■ WORK REQUIRED: Across the listing below, count the lines with "Task" in them. Write nothing but the number.

RECORDS PROVIDED section start

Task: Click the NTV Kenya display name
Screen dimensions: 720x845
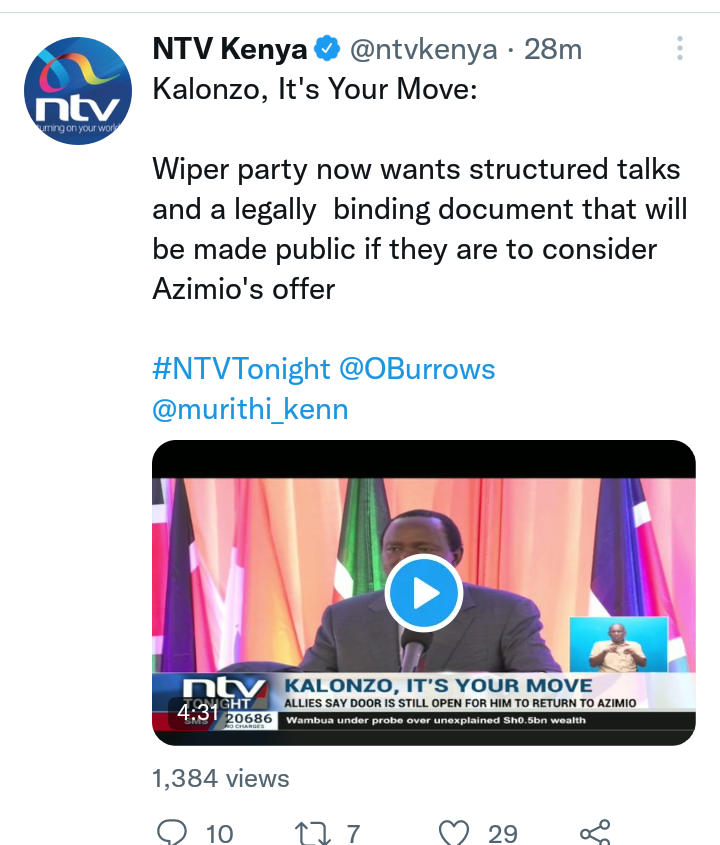Action: (x=230, y=49)
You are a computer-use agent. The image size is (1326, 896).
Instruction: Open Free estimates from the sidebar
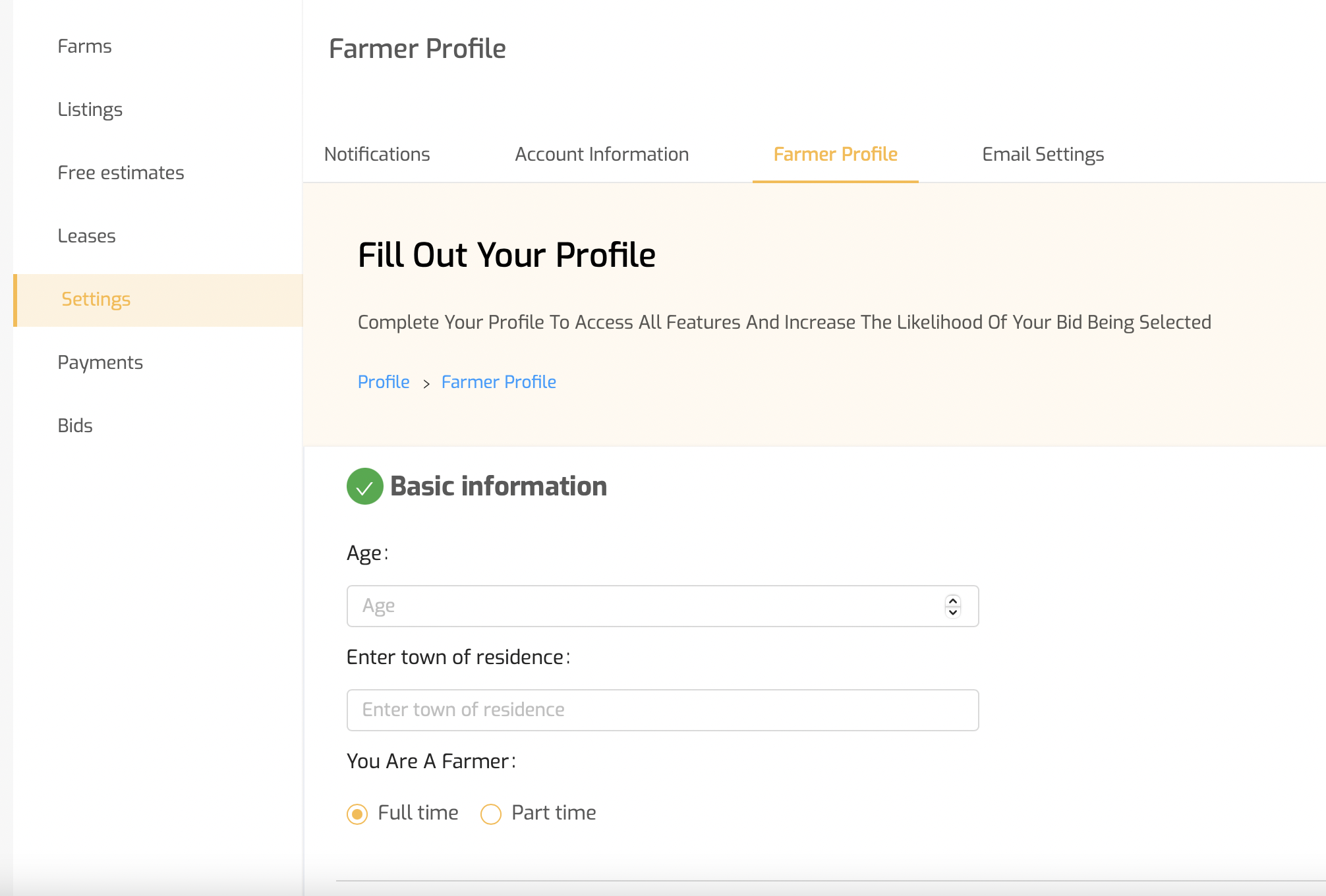(121, 173)
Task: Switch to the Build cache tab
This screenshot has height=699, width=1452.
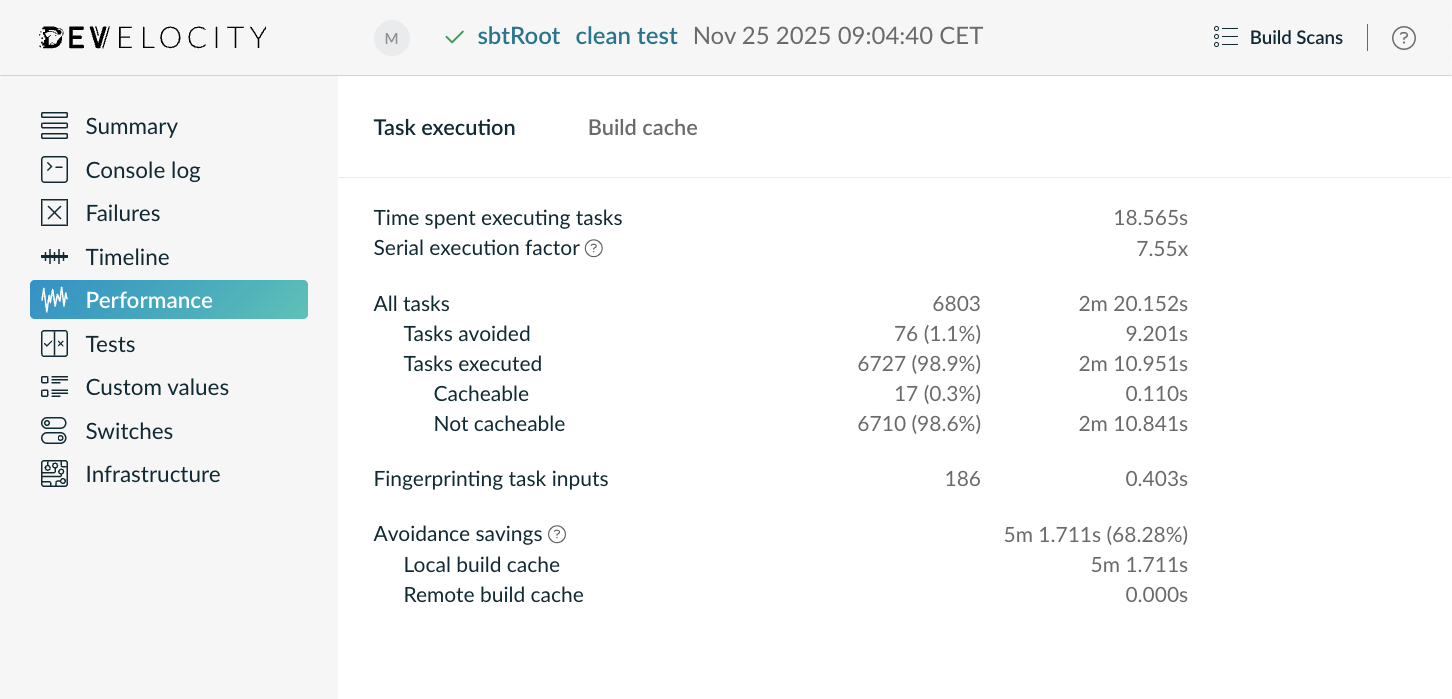Action: point(642,127)
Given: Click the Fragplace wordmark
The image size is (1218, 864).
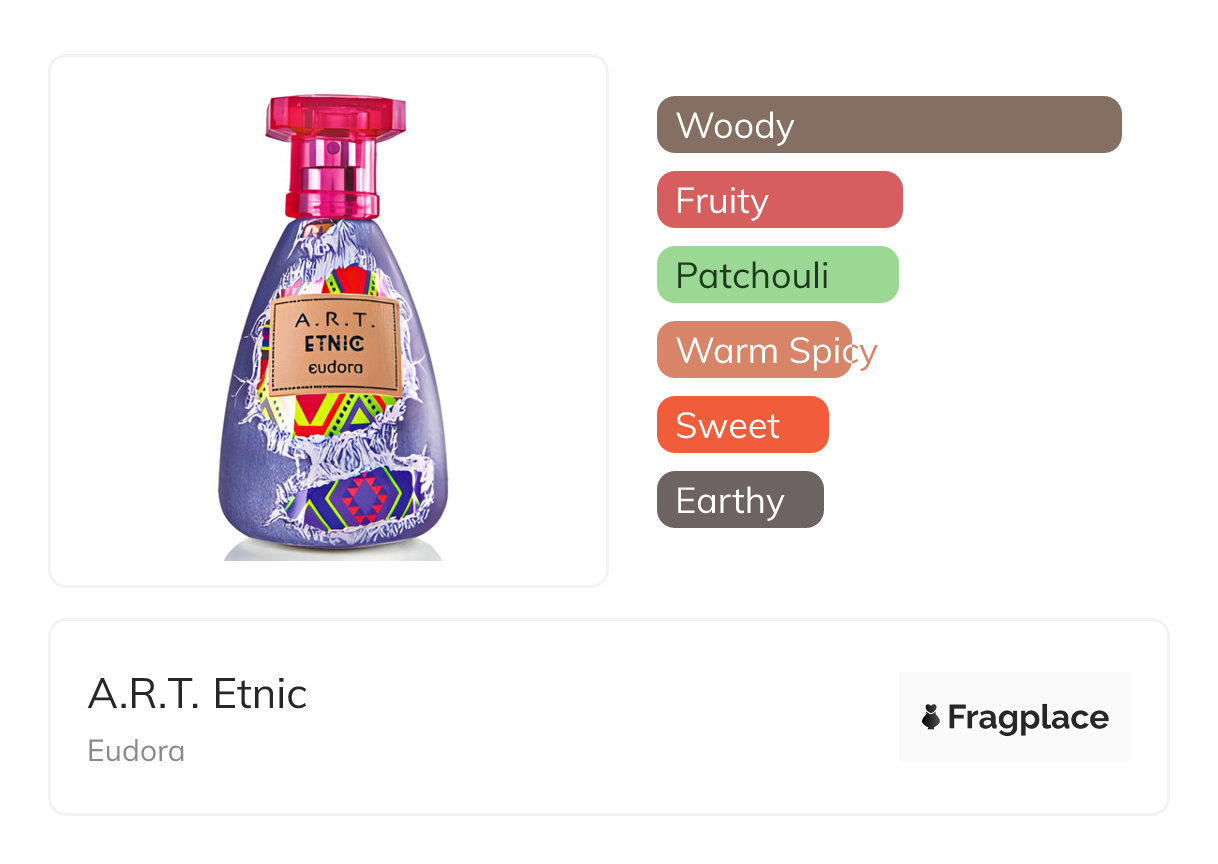Looking at the screenshot, I should coord(1028,717).

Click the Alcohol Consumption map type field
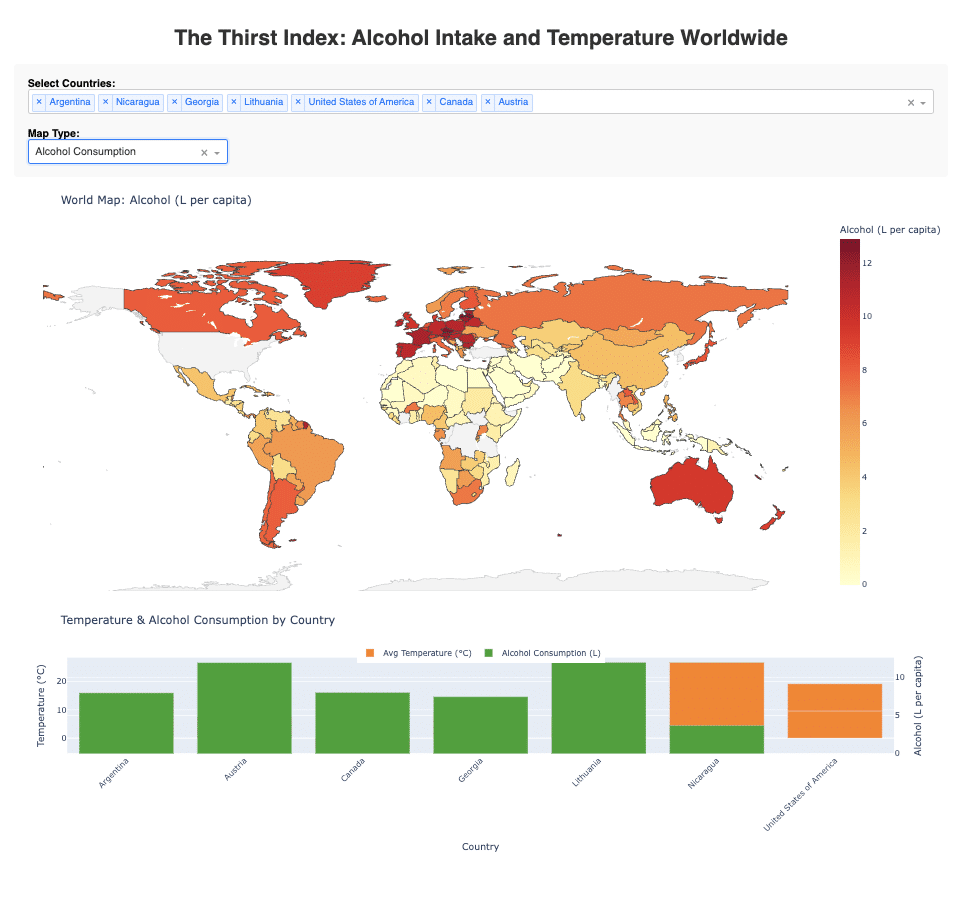(110, 152)
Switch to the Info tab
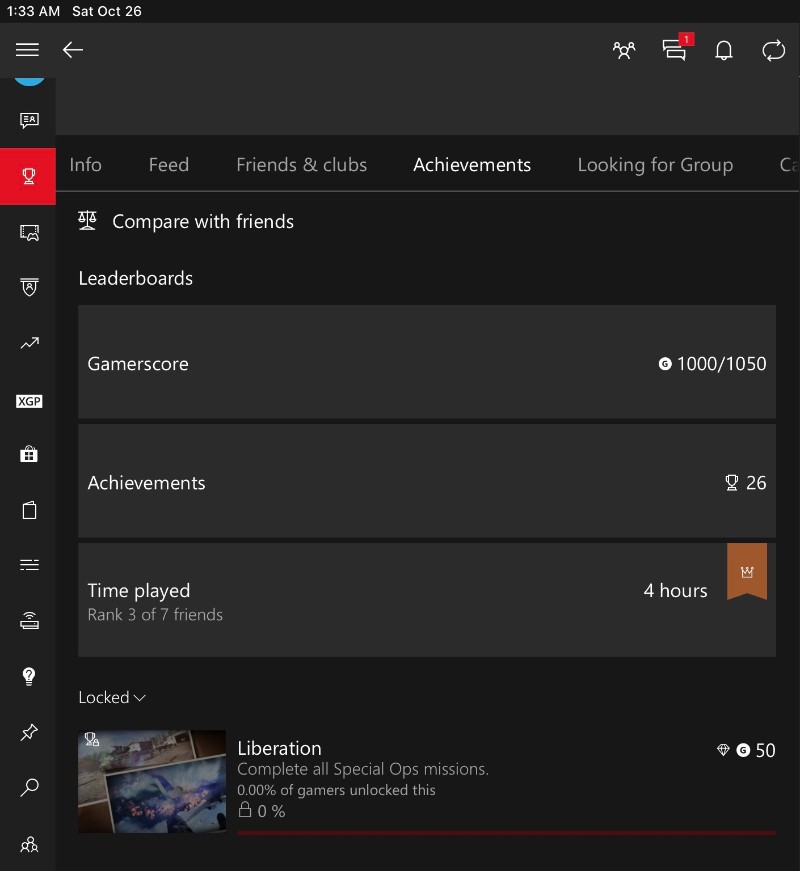The image size is (800, 871). pyautogui.click(x=86, y=165)
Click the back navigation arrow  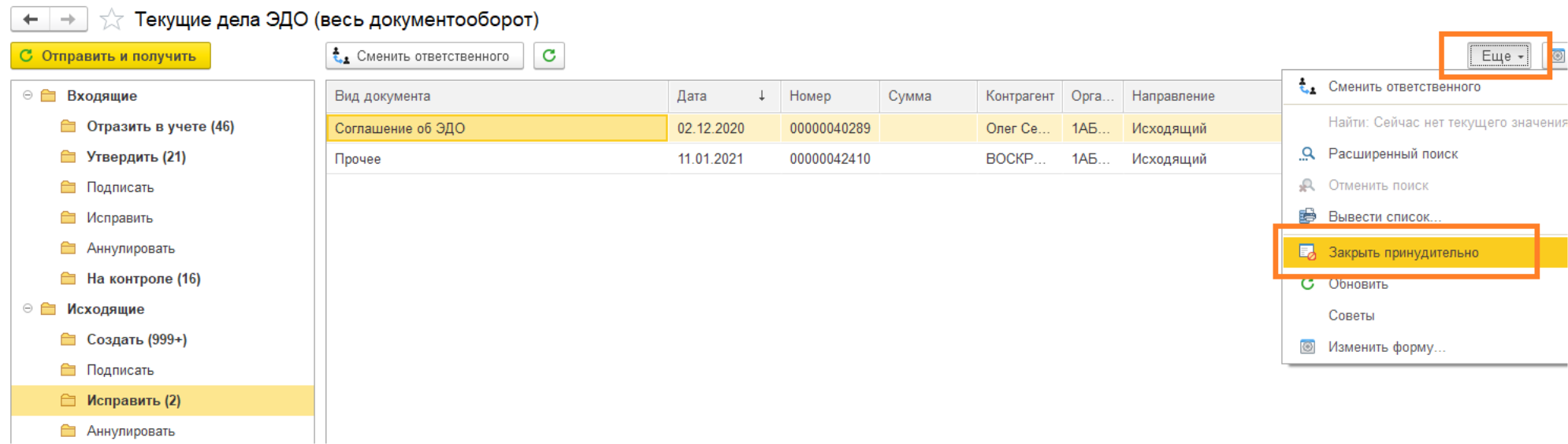31,20
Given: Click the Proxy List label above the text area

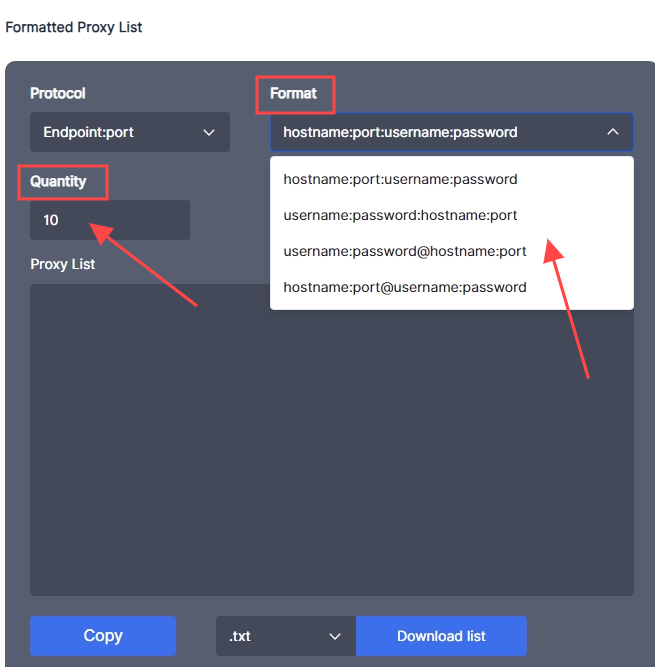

RECORDS PROVIDED section end

■ THE ANSWER: 2